# Work task
Take the line containing "The width and height of the screenshot is (1270, 527)." and every line after it to the end of the records, and copy them exactly, leaving out pictures.

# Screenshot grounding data
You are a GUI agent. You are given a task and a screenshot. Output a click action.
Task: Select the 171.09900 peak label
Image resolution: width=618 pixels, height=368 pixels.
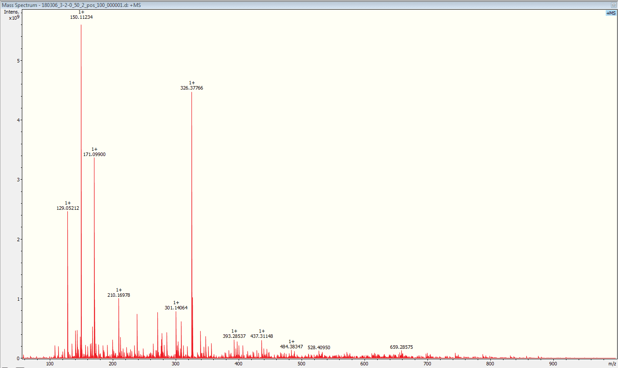coord(94,154)
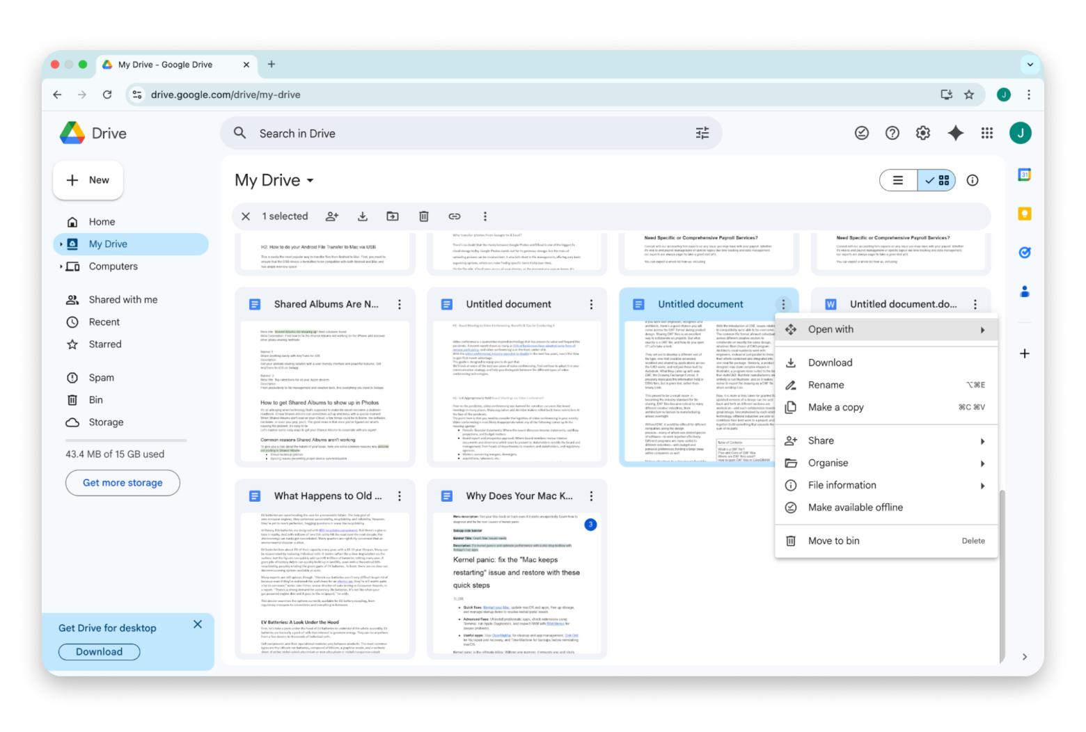The height and width of the screenshot is (732, 1086).
Task: Click the Get more storage button
Action: click(123, 482)
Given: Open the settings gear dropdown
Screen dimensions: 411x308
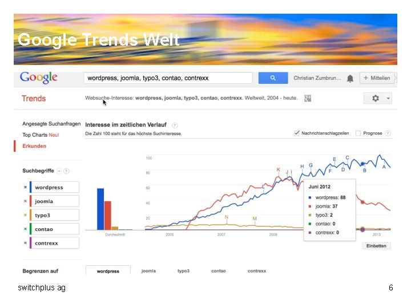Looking at the screenshot, I should [378, 98].
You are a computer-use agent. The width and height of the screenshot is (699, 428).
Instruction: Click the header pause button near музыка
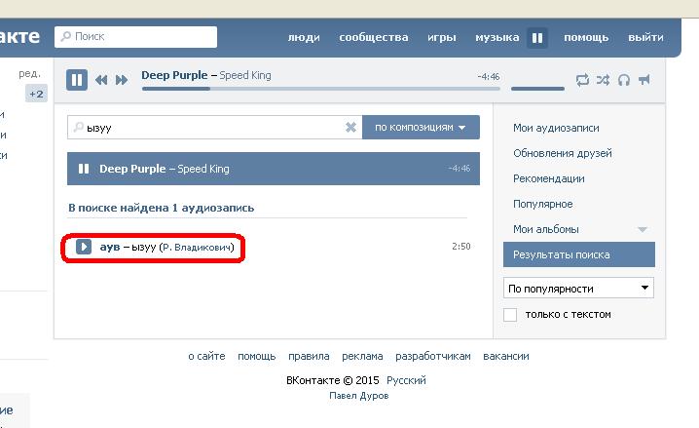pyautogui.click(x=537, y=38)
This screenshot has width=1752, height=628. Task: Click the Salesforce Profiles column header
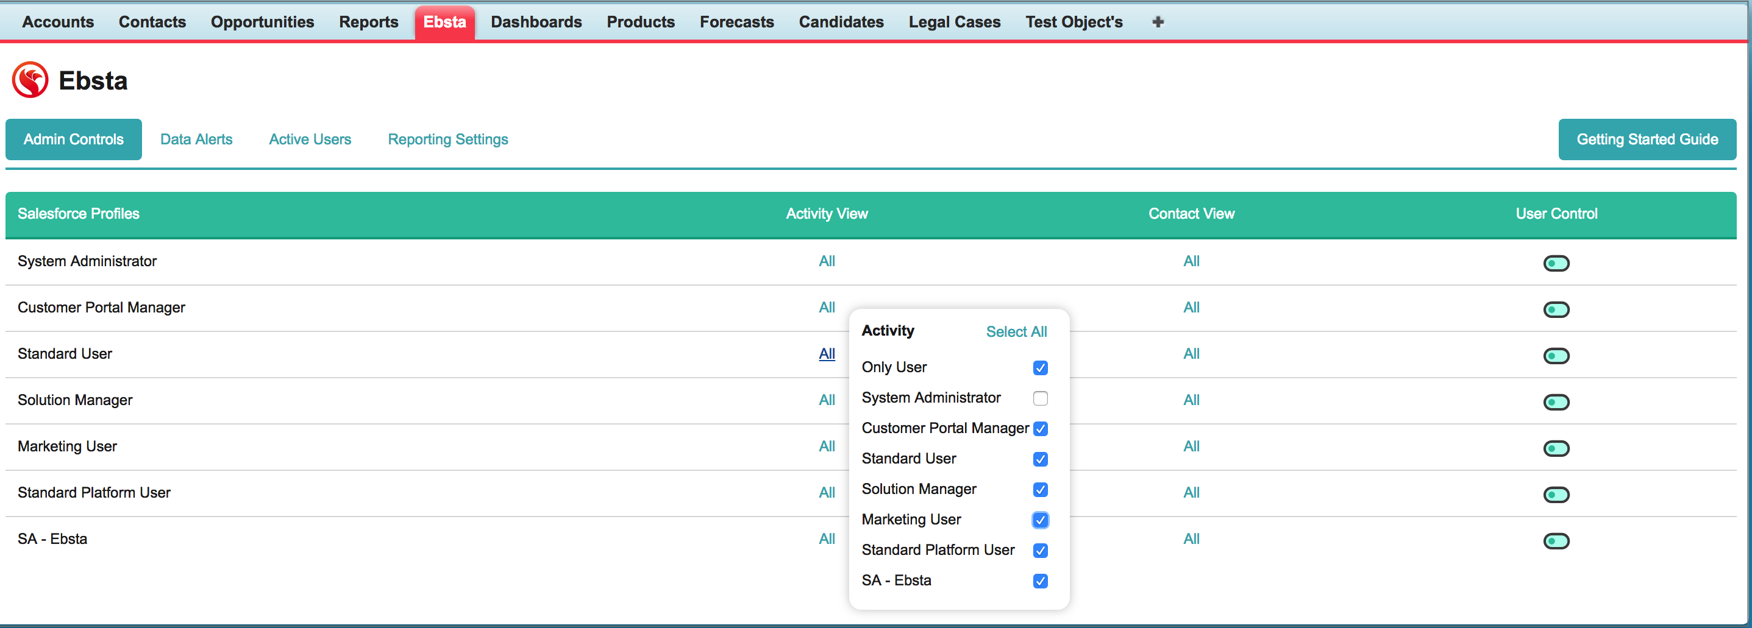click(78, 213)
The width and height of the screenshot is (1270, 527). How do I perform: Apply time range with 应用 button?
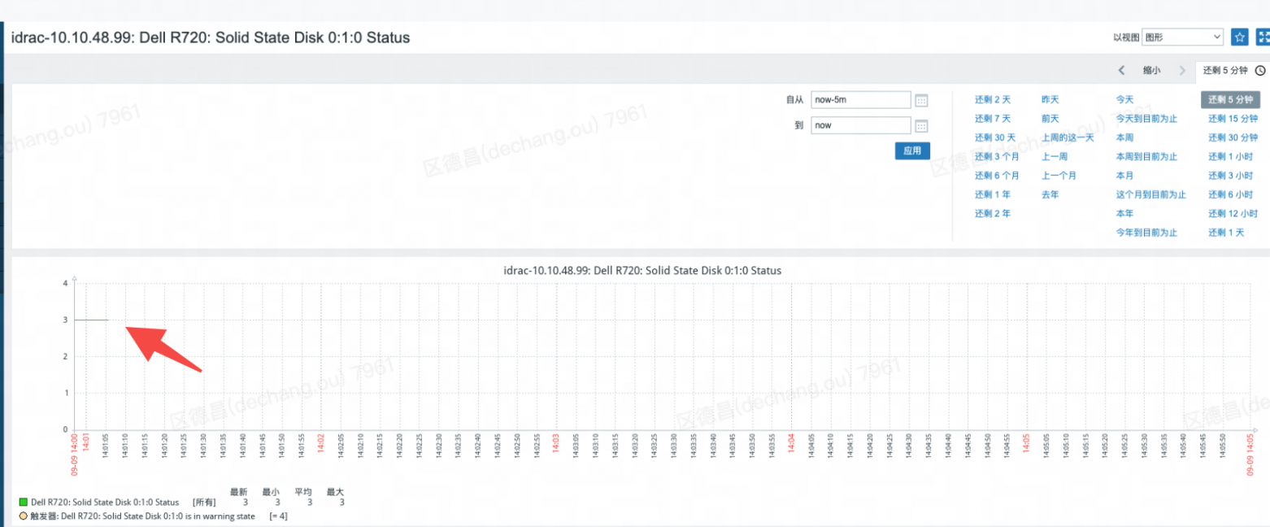point(912,150)
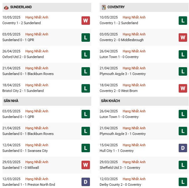Click the W badge for Coventry 1-2 Sunderland
The height and width of the screenshot is (188, 189).
click(86, 20)
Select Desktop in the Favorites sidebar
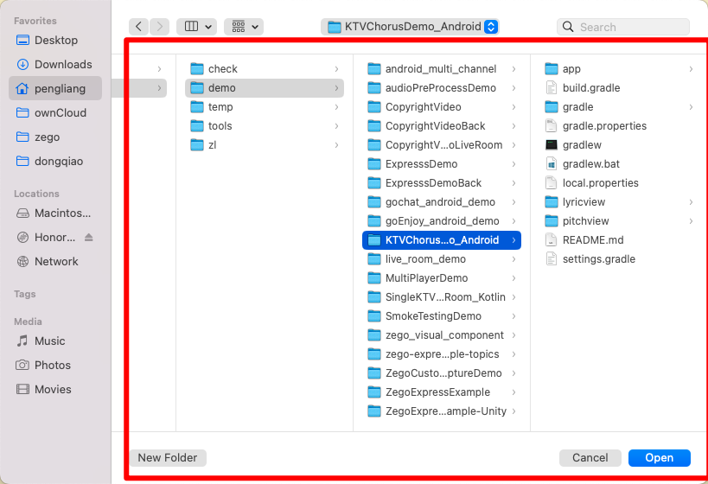 [x=55, y=40]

# Response to the exercise
The width and height of the screenshot is (1270, 527). How do I perform: Apply time range with 应用 button?
point(912,150)
Click the W badge for Coventry 1-2 Sunderland
The height and width of the screenshot is (188, 189).
click(86, 20)
Select Desktop in the Favorites sidebar
 [x=55, y=40]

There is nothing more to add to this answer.